Rival rallies were held in the capital, with local media reports suggesting that around 31,000 people took part in the pro-government event on Sunday. The Ministry of Internal Affairs estimated that the number was around 65,000, while a reporter for the AFP news agency said the figure was closer to 10,000.
Speaking to supporters, Mr Lukashenko said Belarus would “die as a state” a re-run of the election were to take place.
“You came here so that for the first time in a quarter-century you could defend your country, your independence, your wives, sisters and children,” he said.
He added that the opposition would “crawl like rats out of a hole” if they were not suppressed this time.
There were reports of state sector workers being forced to attend or face the threat of losing their jobs. For days, workers at state-run factories have staged walkouts and many have joined street marches against the president.
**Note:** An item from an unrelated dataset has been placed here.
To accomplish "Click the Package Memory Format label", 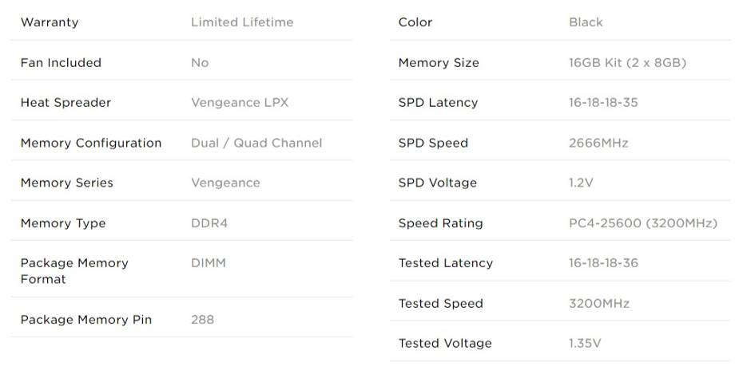I will (74, 271).
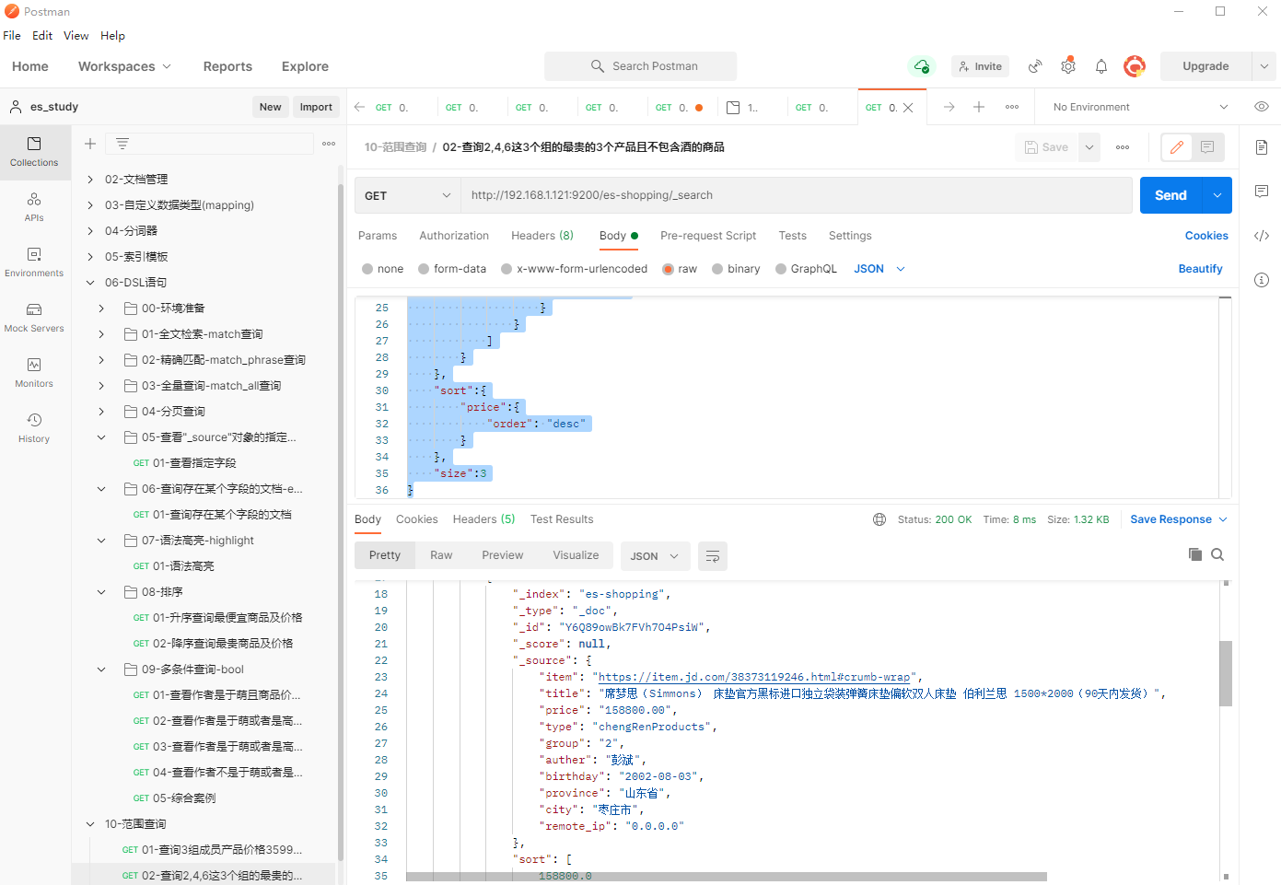Open the Mock Servers sidebar panel
Image resolution: width=1281 pixels, height=885 pixels.
point(34,317)
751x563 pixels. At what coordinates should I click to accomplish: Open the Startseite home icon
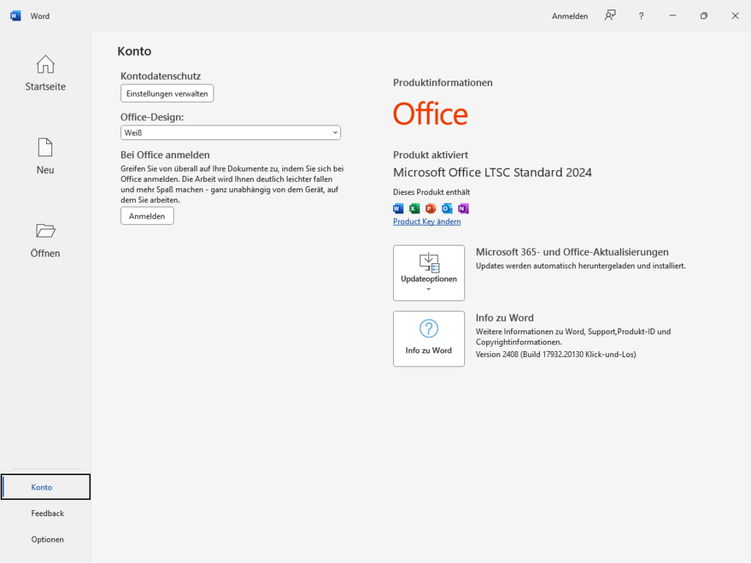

As the president spoke, around 220,000 anti-Lukashenko protesters gathered near the Stela Minsk Hero City World War Two memorial in central Minsk, according to news website Tut.by.
Supporters also turned out in other cities, following a call for weekend rallies from Ms Tikhanovskaya.
A number of officials, as well as current and former police officers, have resigned.
The Belarusian ambassador to Slovakia, Igor Leshchenya, declared his solidarity with the protesters.
However, he told the BBC he had “gloomy prophecies” about the government’s willingness to listen to protesters.
“It’s not evident that government is ready to hear” them, he said.
What’s happening internationally?
President Lukashenko, who has led Belarus for 26 years, has also faced growing pressure from other European countries.
On Sunday, French President Emmanuel Macron said the EU should “continue to mobilise on the side of the hundreds of thousands of Belarusians who are protesting peacefully for the respect of their rights, liberty and sovereignty”.
More about the protests in Belarus
Germany’s Vice-Chancellor Olaf Sholz, meanwhile, described Mr Lukashenko as a “bad dictator”, telling the Bild newspaper that the Belarusian leader had “lost all legitimacy”.
Last week, EU foreign ministers agreed to prepare new sanctions against Belarusian officials responsible for “violence, repression and the falsification of election results”. The US has condemned the election as “not free and fair”.
Hundreds of people attended protests in Prague and Warsaw on Sunday.
But President Lukashenko has sought Russian help as the unrest continues.
On Saturday, he said President Vladimir Putin had promised to provide what he called comprehensive assistance in the event of external military threats to Belarus.
The two leaders had a second conversation on Sunday, in which the Kremlin said they discussed “the situation in Belarus, taking into consideration the pressure the republic was being put under from outside”.
Mr Putin told Mr Lukashenko Russia was ready to assist Belarus “in accordance with the collective military pact if necessary”.
The long-time Belarus leader also voiced concerns over Nato military exercises taking place in neighbouring Poland and Lithuania and launched into a tirade against the Western military alliance.